AIM OF THE TASK
Your answer must be an exact copy of the records, minus any pictures.

(Saved entries)
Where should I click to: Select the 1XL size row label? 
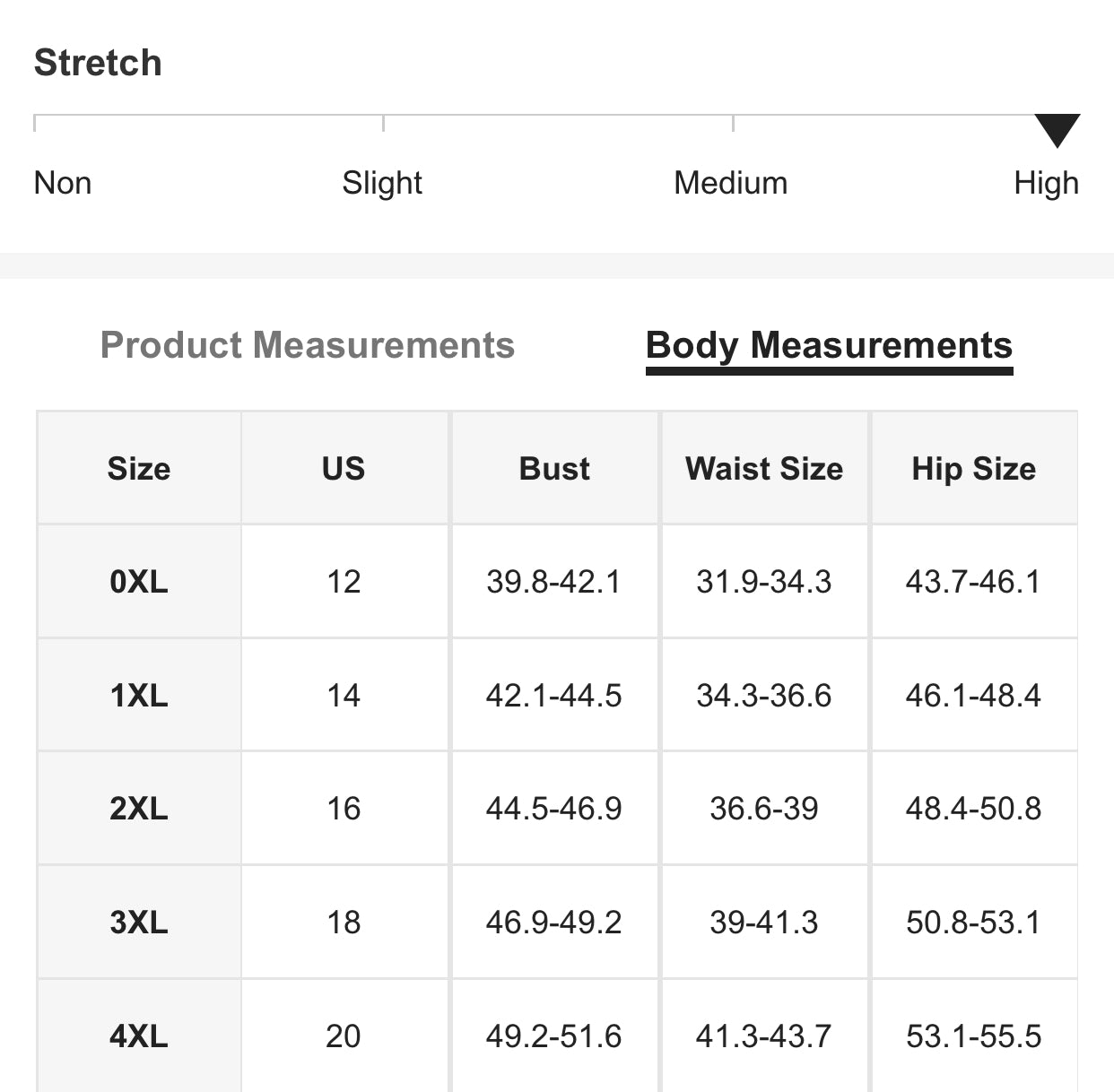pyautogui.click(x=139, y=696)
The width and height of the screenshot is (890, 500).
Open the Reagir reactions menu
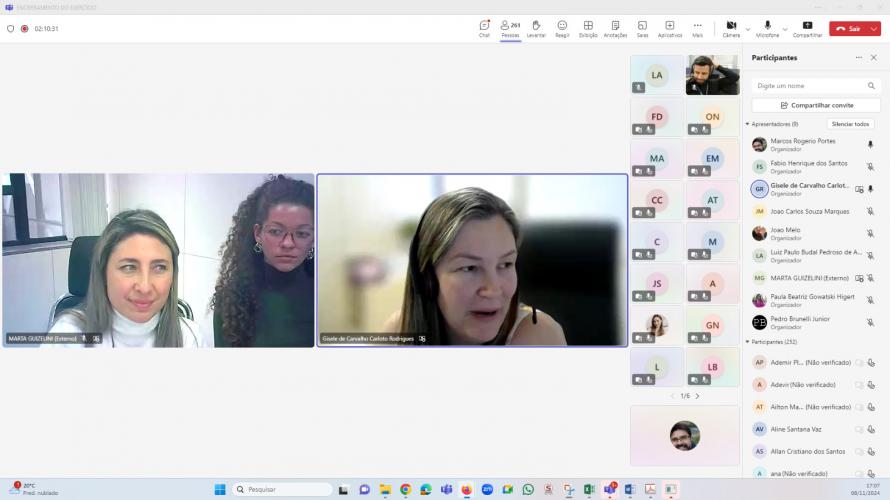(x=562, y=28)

EXPECTED OUTPUT
Where should I click to: Select the 1XL size row label? 
pyautogui.click(x=139, y=696)
The width and height of the screenshot is (890, 500).
Open the Reagir reactions menu
(x=562, y=28)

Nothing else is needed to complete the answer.